[任务说明]
续写下方关于无导线心脏起搏器联合其他手术的文段，从其最后一句之后接着写下去。

[所给文段]
有些伴有瓣膜病患者本身存在植入起搏器的指征,相关学者尝试在外科手术换瓣的同时,可视下完成LP植入。Shivamurthy等[21]对15个瓣膜手术同时安装LP的成人患者进行了回顾性分析,纳入患者年龄(67.5±17.0)岁,伴有房颤14例(93%)。有5例患者(33.3%)行单纯三尖瓣置换术,其余患者行多瓣膜手术,包括同时行三尖瓣修复/置换术,随访(151±119)d,所有患者的阻抗/阈值均正常且稳定。进一步证明了瓣膜手术中植入无导线心脏起搏器安全可行,这种联合起搏方法可简化有单腔起搏指征的瓣膜手术患者的围手术期处理,减少患者的手术花费及痛苦。
对于一些房颤合并起搏器指征的患者,能否在只穿刺股静脉的同时进行房室结消融及LP的植入呢?Chieng等[22]通过回顾14例同时接受TPS置入和房室结消融治疗的房颤患者验证了这种联合手术方式的可行性,而且在中短期内具有良好的安全性和有效性。因此LP可联合多种手术同时进行,一次手术解决患者多个问题,减少患者的手术次数,减轻患者的手术痛苦。

[所给材料]
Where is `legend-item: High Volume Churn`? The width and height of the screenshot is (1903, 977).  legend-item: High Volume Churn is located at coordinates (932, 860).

[作答区域]
LP作为新技术出现,其短期安全性得到初步验证[23-25],而它的长期安全性还有待随访研究。Sanchez等[26]在研究起搏器依赖患者中使用LP和使用经静脉起搏器(transvenous pacemaker,TVP)诱发心肌病的研究中,纳入2014—2019年左室射血分数≥50%的所有起搏器依赖的LP或TVP患者,其中131例TVP患者和67例LP患者纳入研究,TVP组平均随访时间为(592±549)d,LP组平均随访时间为(817±600) d。LP组心肌病(3%)的发生率明显低于TVP组(18.7%)(P=0.02),进一步证明LP在术后起搏器相关心肌病方面更安全,分析其可能原因与LP安装时心肌损伤小以及无导线相关并发症等因素有关。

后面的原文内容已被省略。